#### Your task:
Search term "товары": copy each line of the records that contains it.
[Start of section]
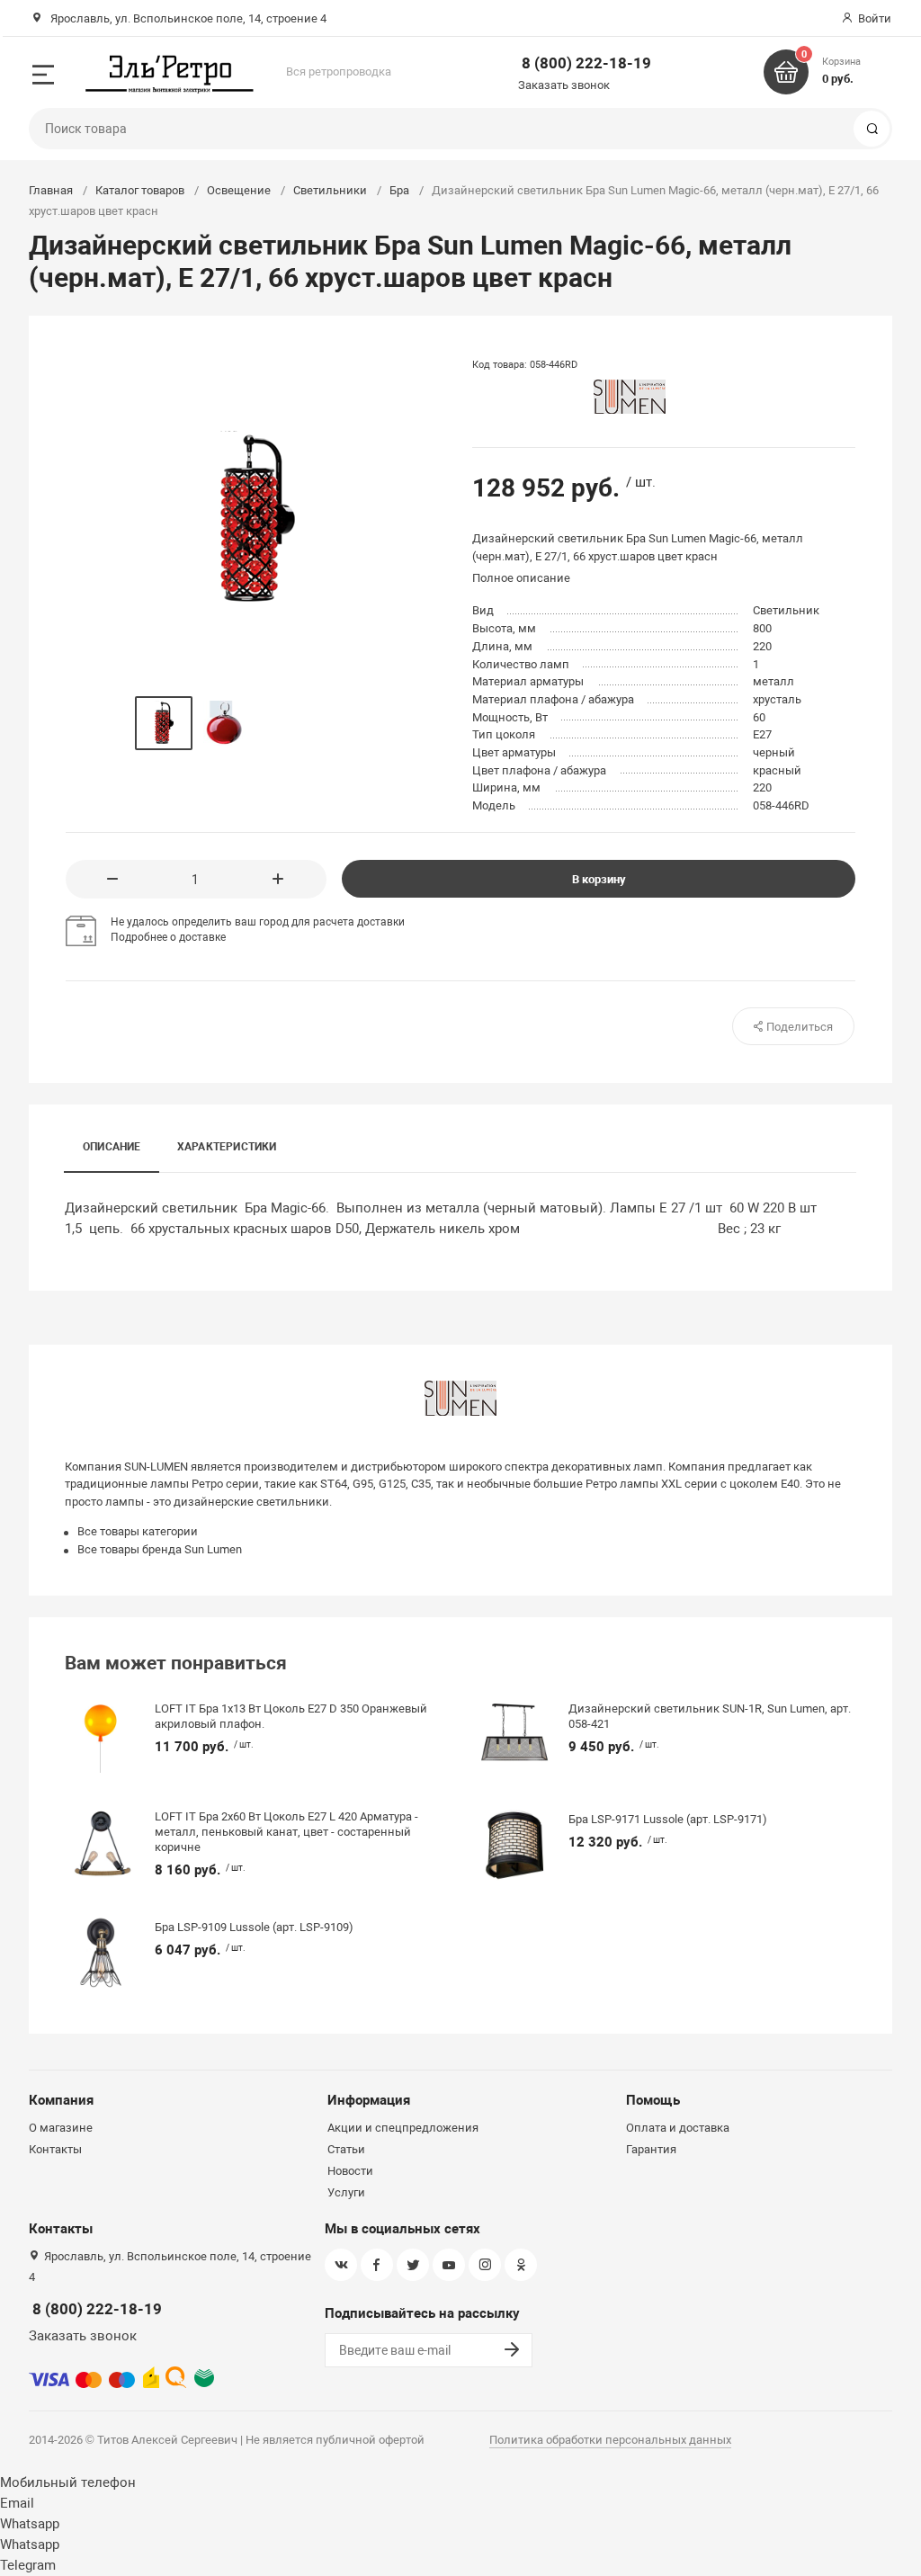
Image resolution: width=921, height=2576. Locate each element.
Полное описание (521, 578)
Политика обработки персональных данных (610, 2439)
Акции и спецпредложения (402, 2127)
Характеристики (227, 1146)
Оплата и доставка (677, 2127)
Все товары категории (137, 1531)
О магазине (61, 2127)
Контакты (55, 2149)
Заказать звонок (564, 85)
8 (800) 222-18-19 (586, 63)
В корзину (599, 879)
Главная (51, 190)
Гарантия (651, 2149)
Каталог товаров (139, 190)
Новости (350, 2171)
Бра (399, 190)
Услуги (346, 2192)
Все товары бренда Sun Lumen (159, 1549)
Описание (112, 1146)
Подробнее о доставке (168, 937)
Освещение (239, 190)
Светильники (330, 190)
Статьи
[End of section]
#### Output for this task:
Все товары категории (137, 1531)
Все товары бренда Sun Lumen (159, 1549)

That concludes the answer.